Beaulieu Motorcycle World
29th June 2003
Apparently this had been going on for a few years and was well-respected as an event. I had never heard of it, but some other members in the club, (London Bikers), knew of it, and persuaded a group of us to go along. It didn't help that we got lost on the way. It appears the M27 has two ends and the person at the front of the convoy chose the wrong end to head towards.
When we eventually arrived the parking was well into the secondary back-up additional field stage and the ground was a little mushy. So much so, that an enterprising soul had blagged a load of sidestand 'pucks' from one of the magazines there to hand out to people who were not prepared for the conditions.
When I parked up a rider came over and commented that he recognised the bike. It was the Norton Rider who I had passed on the M42 coming home from Shetland only two weeks before! I didn't clock him at first, as he was on a large Kawasaki this time.
Once inside there were various club stands, much like the BMF Show, with some interesting displays. There was one for the Feet Forwards club, with Quasars, Phasers and a Carver, (fully enclosed leaning three-wheeler). Up at one end of the grounds was a trials style course, but when we got to it they had stopped for lunch.
A few small marquees had lines of various older and customised machines under cover in case of rain. Usually the attraction here, apart from the old house, of course, is the Motor Museum.
The main car park is used as an arena for the weekend, with the access roads being used as part of a circuit, so various classes of bikes can be paraded before the adoring crowds. There were some other displays and suchlike as well.

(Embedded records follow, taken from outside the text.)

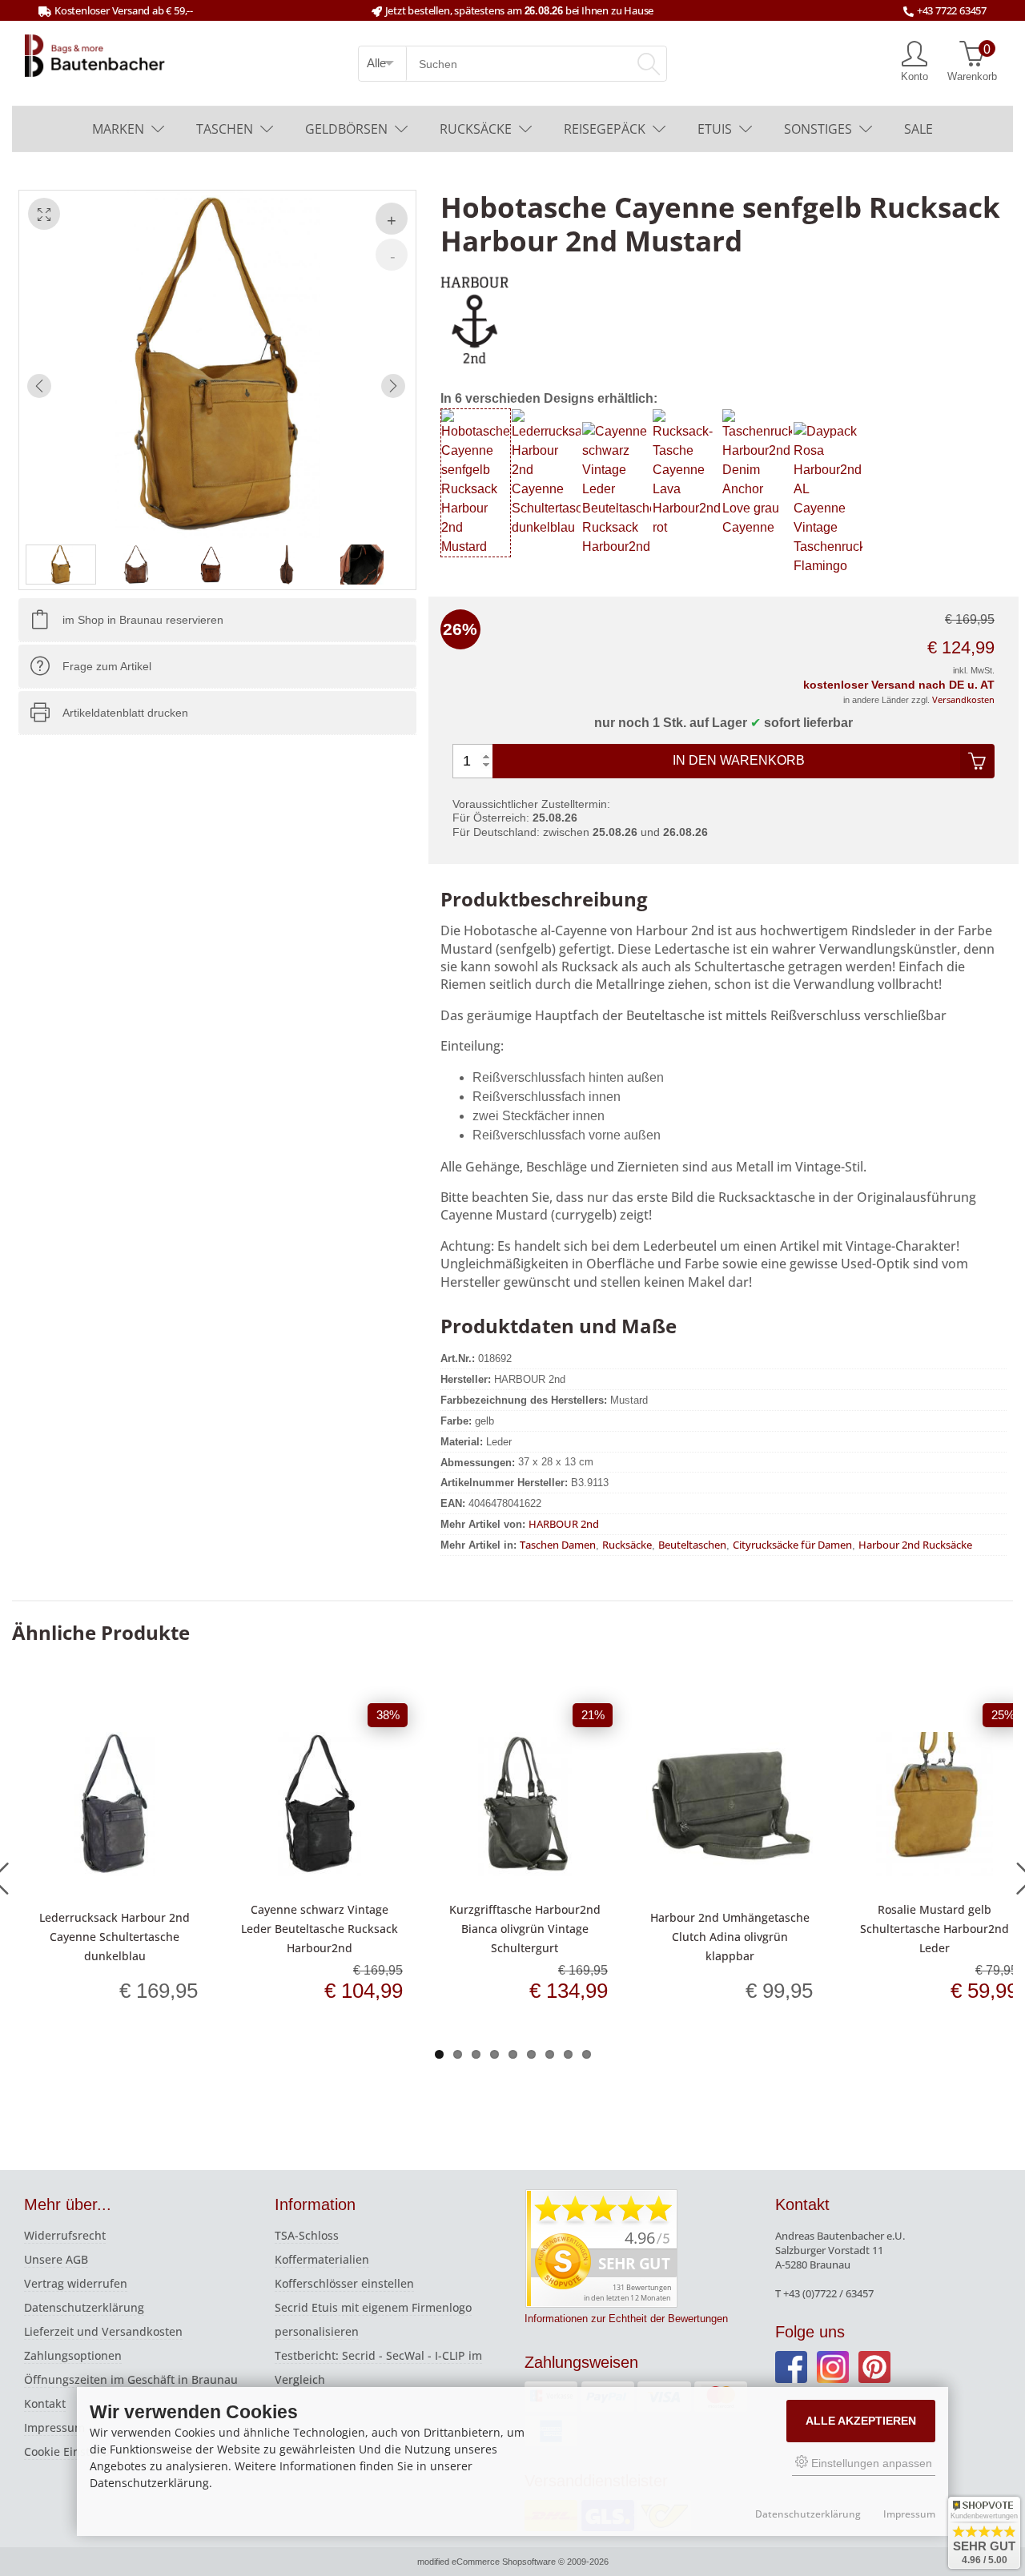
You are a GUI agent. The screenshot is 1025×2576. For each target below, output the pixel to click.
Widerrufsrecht (65, 2235)
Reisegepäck (604, 129)
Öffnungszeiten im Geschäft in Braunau (131, 2379)
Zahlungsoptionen (73, 2355)
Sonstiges (818, 129)
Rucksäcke (476, 129)
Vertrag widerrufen (75, 2283)
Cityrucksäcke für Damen (792, 1544)
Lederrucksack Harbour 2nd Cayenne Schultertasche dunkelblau (114, 1936)
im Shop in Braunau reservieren (142, 619)
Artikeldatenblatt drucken (125, 712)
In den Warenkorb (739, 760)
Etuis (714, 129)
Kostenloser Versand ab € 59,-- (123, 10)
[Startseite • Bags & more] (95, 54)
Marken (118, 129)
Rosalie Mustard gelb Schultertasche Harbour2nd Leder (934, 1928)
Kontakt (45, 2403)
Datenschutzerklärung (84, 2307)
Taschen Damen (558, 1544)
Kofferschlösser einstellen (344, 2283)
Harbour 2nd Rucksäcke (915, 1544)
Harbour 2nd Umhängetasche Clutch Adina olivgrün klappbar (730, 1936)
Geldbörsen (346, 129)
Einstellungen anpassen (870, 2463)
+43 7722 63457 (952, 10)
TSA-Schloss (307, 2235)
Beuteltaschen (692, 1544)
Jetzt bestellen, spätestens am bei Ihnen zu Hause (519, 10)
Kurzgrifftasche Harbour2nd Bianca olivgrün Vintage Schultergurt (525, 1928)
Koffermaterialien (322, 2259)
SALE (918, 129)
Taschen (224, 129)
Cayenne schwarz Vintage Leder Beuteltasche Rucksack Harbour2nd (319, 1928)
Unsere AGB (56, 2259)
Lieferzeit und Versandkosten (103, 2331)
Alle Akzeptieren (861, 2420)
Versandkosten (963, 699)
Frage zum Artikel (106, 666)
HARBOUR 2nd (564, 1524)
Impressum (54, 2427)
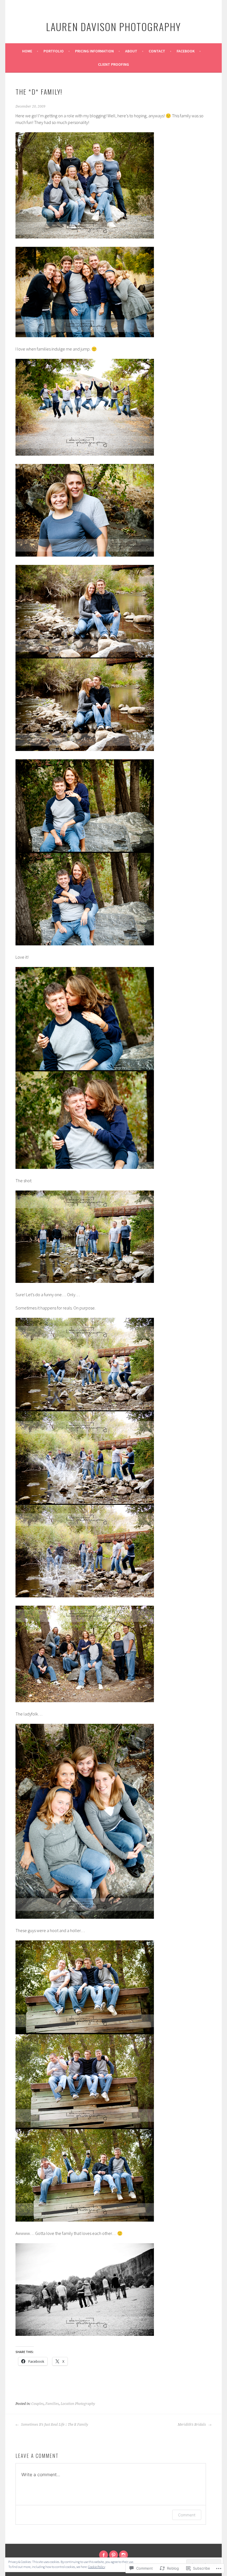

The Museum can be visited on foot, but to start with, a monorail ride through the roof gives a different perspective. It also takes you over the ornate gardens, if that is your thing. The vehicles inside are varied, to say the least, some are spectacular and a few are somewhat famous, (Bluebird). Between the parades there is a purpose built cafe, for the museum, but we made use of the vans dotted around the site.
When the time came to leave, it turns out the only exit was through the gift shop - some expensive stuff in there! The club were sloping off as and when they felt like it, so it was a solo trip back, but at least I knew which end of the motorway I needed!
I returned to the event in 2006, where one fun item was a Cossack combo being driven around and around with the chair in the air, while the passenger changed the side wheel. I videoed this, with another display performance.
Hopefully this event is still occurring, but I am out of touch with that part of the country these days.